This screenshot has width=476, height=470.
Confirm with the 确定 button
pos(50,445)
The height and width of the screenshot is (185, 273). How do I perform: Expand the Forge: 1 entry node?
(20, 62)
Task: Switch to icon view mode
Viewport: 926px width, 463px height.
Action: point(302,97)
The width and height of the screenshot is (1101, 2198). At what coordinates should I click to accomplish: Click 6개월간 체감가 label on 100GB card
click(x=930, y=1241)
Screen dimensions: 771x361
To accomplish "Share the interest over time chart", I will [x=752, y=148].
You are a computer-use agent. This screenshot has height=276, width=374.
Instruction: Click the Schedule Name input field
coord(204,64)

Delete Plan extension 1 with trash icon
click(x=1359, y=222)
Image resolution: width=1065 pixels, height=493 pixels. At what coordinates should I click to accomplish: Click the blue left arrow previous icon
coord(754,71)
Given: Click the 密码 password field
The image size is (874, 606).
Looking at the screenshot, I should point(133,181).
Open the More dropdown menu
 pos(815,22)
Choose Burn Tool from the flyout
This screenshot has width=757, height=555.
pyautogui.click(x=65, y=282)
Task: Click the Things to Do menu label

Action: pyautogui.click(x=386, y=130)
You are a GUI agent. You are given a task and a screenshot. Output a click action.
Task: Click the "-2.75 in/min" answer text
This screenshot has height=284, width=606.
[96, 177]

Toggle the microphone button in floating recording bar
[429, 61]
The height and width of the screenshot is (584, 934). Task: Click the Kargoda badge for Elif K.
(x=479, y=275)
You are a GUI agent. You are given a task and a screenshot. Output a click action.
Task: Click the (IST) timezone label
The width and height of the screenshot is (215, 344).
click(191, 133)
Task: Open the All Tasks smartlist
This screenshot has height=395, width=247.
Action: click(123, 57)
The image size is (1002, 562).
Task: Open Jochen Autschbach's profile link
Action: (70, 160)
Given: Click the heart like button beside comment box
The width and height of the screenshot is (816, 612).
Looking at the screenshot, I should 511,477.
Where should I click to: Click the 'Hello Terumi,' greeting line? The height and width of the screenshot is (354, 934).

- _Task prompt_
Every entry must be duplicated exactly as it stands.

- _Response to the task_
This screenshot has width=476, height=470.
Confirm with the 确定 button
pos(50,445)
The height and width of the screenshot is (185, 273). How do I perform: Expand the Forge: 1 entry node?
(20, 62)
Task: Switch to icon view mode
Viewport: 926px width, 463px height.
Action: point(302,97)
The width and height of the screenshot is (1101, 2198). At what coordinates should I click to accomplish: Click 6개월간 체감가 label on 100GB card
click(x=930, y=1241)
Screen dimensions: 771x361
To accomplish "Share the interest over time chart", I will [x=752, y=148].
You are a computer-use agent. This screenshot has height=276, width=374.
Instruction: Click the Schedule Name input field
coord(204,64)

Delete Plan extension 1 with trash icon
click(x=1359, y=222)
Image resolution: width=1065 pixels, height=493 pixels. At what coordinates should I click to accomplish: Click the blue left arrow previous icon
coord(754,71)
Given: Click the 密码 password field
The image size is (874, 606).
Looking at the screenshot, I should point(133,181).
Open the More dropdown menu
 pos(815,22)
Choose Burn Tool from the flyout
This screenshot has width=757, height=555.
pyautogui.click(x=65, y=282)
Task: Click the Things to Do menu label

Action: pyautogui.click(x=386, y=130)
You are a GUI agent. You are given a task and a screenshot. Output a click action.
Task: Click the "-2.75 in/min" answer text
This screenshot has height=284, width=606.
[96, 177]

Toggle the microphone button in floating recording bar
[429, 61]
The height and width of the screenshot is (584, 934). Task: Click the Kargoda badge for Elif K.
(x=479, y=275)
You are a GUI agent. You are given a task and a screenshot. Output a click action.
Task: Click the (IST) timezone label
The width and height of the screenshot is (215, 344).
click(191, 133)
Task: Open the All Tasks smartlist
This screenshot has height=395, width=247.
Action: click(123, 57)
The image size is (1002, 562).
Task: Open Jochen Autschbach's profile link
Action: (70, 160)
Given: Click the heart like button beside comment box
The width and height of the screenshot is (816, 612).
Looking at the screenshot, I should 511,477.
Where should I click to: Click the 'Hello Terumi,' greeting line? The height and width of the screenshot is (354, 934).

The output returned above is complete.